Text provided:
GS Thandi, MSW RSW
Typically, when feeling unwell physically, one can visit their doctor, a walk-in clinic or the hospital and have their issue tended to. Our healthcare system is set up well in this regard – while not perfect (waits, faster services for those who can afford private care) this model of someone being sick or injured and having resources they can readily access, works well: obtain medical treatment as and when needed, follow up as and when needed. If the need is more specialized, the doctor can refer to a specialist. Compared to other systems around the world, it is exemplary.
That same model exists for mental/emotional health and well-being: short-term immediate support and some short-term follow-up.
Examples of publicly funded immediate support include: crisis lines, ER at the hospital and services such as Fraser Health’s Urgent Care and Response Centre, Vancouver Coastal Health’s Access and Assessment Centre and MCFD’s Child and Youth Walk-in Mental Health.
Publicly funded short-term follow-up mental health and wellness services are intended to provide a limited number of sessions, with a limited focus (i.e. addictions, mental health, victims of violence, K-12 students, etc.) based on parameters set out by who funds the program. Examples of publicly funded short-term mental health follow-up services include: Health Authority Addictions and Mental Health services, MCFD Child and Youth Mental Health, School Counsellors and non-profits funded by MCFD, Health Authorities (the two largest funders of publicly funded mental health).

Saved data entries:
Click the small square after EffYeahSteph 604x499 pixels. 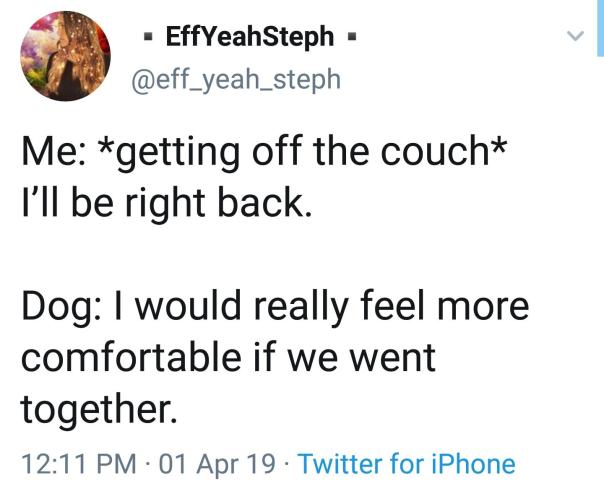point(352,39)
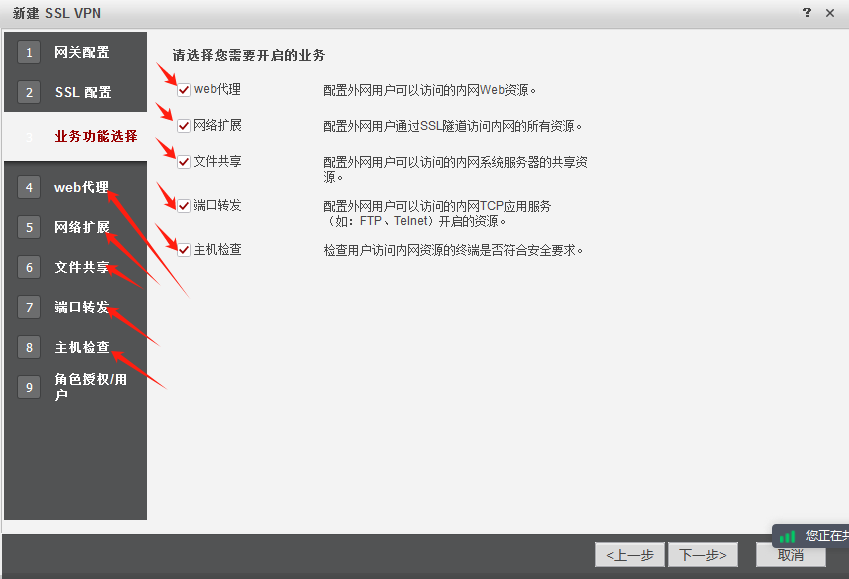Disable the 网络扩展 option
This screenshot has width=849, height=579.
pyautogui.click(x=183, y=125)
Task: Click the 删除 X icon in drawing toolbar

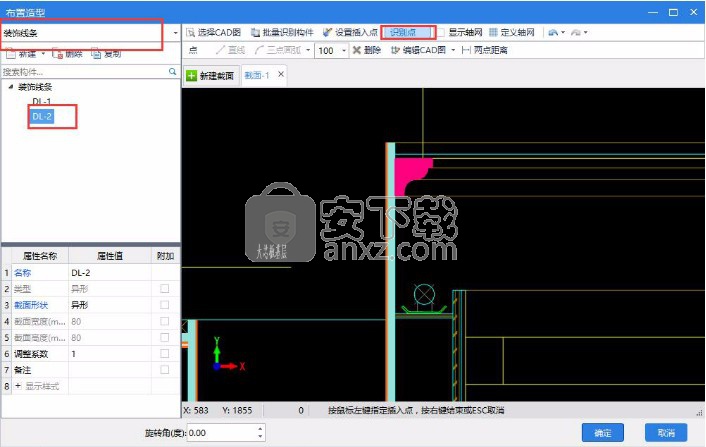Action: point(356,50)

What this exercise asks:
**1.** According to the text on publicly funded mental health services, which two bodies are the largest funders of publicly funded mental health?
**2.** Revise the part of the text on publicly funded mental health services that opens with the words "GS Thandi, MSW" and closes with "it is exemplary.", replacing "doctor" with "physician" throughout.
**3.** Resume the text on publicly funded mental health services after its last sentence, carrying on in the same manner.

Solved problems:
**1.** MCFD and the Health Authorities.

**2.**
GS Thandi, MSW RSW
Typically, when feeling unwell physically, one can visit their physician, a walk-in clinic or the hospital and have their issue tended to. Our healthcare system is set up well in this regard – while not perfect (waits, faster services for those who can afford private care) this model of someone being sick or injured and having resources they can readily access, works well: obtain medical treatment as and when needed, follow up as and when needed. If the need is more specialized, the physician can refer to a specialist. Compared to other systems around the world, it is exemplary.

**3.**
Longer-term supports are typically beyond the scope of publicly funded systems – only available through private therapists, either through a patient-pay or insurer pay system. Private insurers also tend to prefer short-term services as they are cost effective. The above described immediate and short-term publicly funded services model can work well for anyone needing immediate and short-term mental health care but these systems are not set up for medium and longer-term support and healing.
Moving Forward Family Services is able to provide short, medium and long-term therapy. While receiving some public funding, the vast majority of our services operates on philanthropic support, and thus we are able to operate to address not just the short term needs of clients, but also their medium and longer-term needs.
This public/private (philanthropy) model may not address all mental health and other social-emotional health issues, but it can be one way to address gaps (lack of affordable, accessible medium and long-term support) that exist within current models and contributes to our vision towards healthy, healing communities.